Wat het realisme ons leert over de oorlog in Oekraïne
Series Conflict and Fragility

Wat het realisme ons leert over de oorlog in Oekraïne

11 Oct 2022 - 14:24
Photo: Riccardo Cuppini / Flickr
Back to archive
Author(s):

Zeven experts deelden in het Oekraïne-debat van de Clingendael Spectator hun kijk op het begin en einde van de oorlog. In deze slotbijdrage plaatst André Gerrits de gegeven antwoorden in de context van het realisme, dat volgens de hoogleraar aan de Universiteit Leiden onterecht een slechte reputatie heeft. Maar wat is het realisme eigenlijk en wat leert deze benadering van de wereldpolitiek ons over de oorzaak, het verloop en de afloop van de oorlog in Oekraïne?

Realisme in de internationale politiek
De Russische invasie in Oekraïne leidde wereldwijd tot een felle discussie over de medeverantwoordelijkheid van het Westen voor de oorlog. Onder de meest uitgesproken critici van de westerse (vooral Amerikaanse) politiek ten aanzien van Rusland en Oekraïne zijn aanhangers van het realisme te vinden.

Een boegbeeld van de radicaal realistische kritiek is John Mearsheimer, die in 2014 een artikel in Foreign Affairs publiceerde onder de titel ‘Why the Ukraine crisis is the West’s fault’.1  Realisten draaien over het algemeen niet om de hete brij heen.

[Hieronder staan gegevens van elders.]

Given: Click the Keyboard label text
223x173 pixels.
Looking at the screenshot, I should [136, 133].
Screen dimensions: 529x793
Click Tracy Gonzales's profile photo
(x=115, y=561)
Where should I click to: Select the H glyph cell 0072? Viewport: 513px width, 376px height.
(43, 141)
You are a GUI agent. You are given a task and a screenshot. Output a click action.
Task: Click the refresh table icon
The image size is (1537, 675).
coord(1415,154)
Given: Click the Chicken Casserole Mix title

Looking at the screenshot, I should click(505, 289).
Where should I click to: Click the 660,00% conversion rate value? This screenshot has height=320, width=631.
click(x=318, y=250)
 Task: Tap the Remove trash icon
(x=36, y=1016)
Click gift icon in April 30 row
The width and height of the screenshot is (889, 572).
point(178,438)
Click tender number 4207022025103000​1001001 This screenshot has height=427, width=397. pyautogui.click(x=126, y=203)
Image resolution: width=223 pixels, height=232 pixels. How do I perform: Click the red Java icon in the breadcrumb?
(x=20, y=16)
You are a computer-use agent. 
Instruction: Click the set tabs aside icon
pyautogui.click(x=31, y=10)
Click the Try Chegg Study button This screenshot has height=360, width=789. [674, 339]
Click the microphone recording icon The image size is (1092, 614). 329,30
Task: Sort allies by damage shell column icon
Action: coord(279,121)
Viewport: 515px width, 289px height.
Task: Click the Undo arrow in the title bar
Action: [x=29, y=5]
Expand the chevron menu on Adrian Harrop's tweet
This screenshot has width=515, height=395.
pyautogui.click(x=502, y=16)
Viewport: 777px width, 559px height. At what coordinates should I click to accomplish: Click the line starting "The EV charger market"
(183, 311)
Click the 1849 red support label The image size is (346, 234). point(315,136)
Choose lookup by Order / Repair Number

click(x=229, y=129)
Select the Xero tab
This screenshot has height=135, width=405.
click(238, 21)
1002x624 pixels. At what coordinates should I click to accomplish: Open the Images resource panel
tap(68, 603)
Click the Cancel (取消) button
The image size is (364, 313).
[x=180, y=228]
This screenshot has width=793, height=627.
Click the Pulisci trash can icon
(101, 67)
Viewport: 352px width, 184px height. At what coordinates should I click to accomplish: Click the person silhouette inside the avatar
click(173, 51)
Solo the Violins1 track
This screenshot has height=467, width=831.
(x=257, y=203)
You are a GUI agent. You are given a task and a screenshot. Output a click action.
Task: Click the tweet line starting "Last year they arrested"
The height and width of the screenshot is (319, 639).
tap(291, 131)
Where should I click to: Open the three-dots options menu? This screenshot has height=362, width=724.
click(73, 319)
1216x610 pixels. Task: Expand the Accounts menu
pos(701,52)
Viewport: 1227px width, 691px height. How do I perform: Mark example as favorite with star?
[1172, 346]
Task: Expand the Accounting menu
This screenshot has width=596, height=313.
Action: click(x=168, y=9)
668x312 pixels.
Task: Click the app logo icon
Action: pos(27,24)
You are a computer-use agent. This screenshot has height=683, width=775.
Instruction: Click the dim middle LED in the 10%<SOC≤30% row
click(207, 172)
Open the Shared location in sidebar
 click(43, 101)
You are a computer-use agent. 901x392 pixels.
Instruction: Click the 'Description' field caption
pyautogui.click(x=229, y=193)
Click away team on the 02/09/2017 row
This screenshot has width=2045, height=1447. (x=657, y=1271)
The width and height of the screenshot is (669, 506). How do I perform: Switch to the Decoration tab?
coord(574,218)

In juni 2015, een jaar na de annexatie van de Krim, gaf Mearsheimer een college voor alumni van zijn universiteit2  waarin hij opnieuw betoogde dat de Russische interventie in Oekraïne moest worden gezien als een voorspelbare reactie op de uitbreiding van de NAVO en het negeren van Ruslands veiligheidsbelangen. Inmiddels is de video van zijn college meer dan 27 miljoen keer bekeken.3  In februari 2022, kort na het begin van de oorlog, herhaalde Mearsheimer zijn standpunt: het Westen heeft de Russische agressie uitgelokt.4

Gerrits - John Mearsheimer (L) tijdens een debat in 2014 over de Russiche annexatie van de Krim. Chatham House - Flickr
John Mearsheimer (L) tijdens een debat in 2014 over de Russische annexatie van de Krim. © Chatham House / Flickr

Mearsheimers ‘realistische’ analyse leverde een golf aan verontwaardigde reacties op en bevestigde voor veel mensen het idee dat realisme een vorm van cynische machtspolitiek zou zijn, amoreel en egoïstisch, met louter oog voor de belangen van grote mogendheden. In hoeverre klopt dit beeld?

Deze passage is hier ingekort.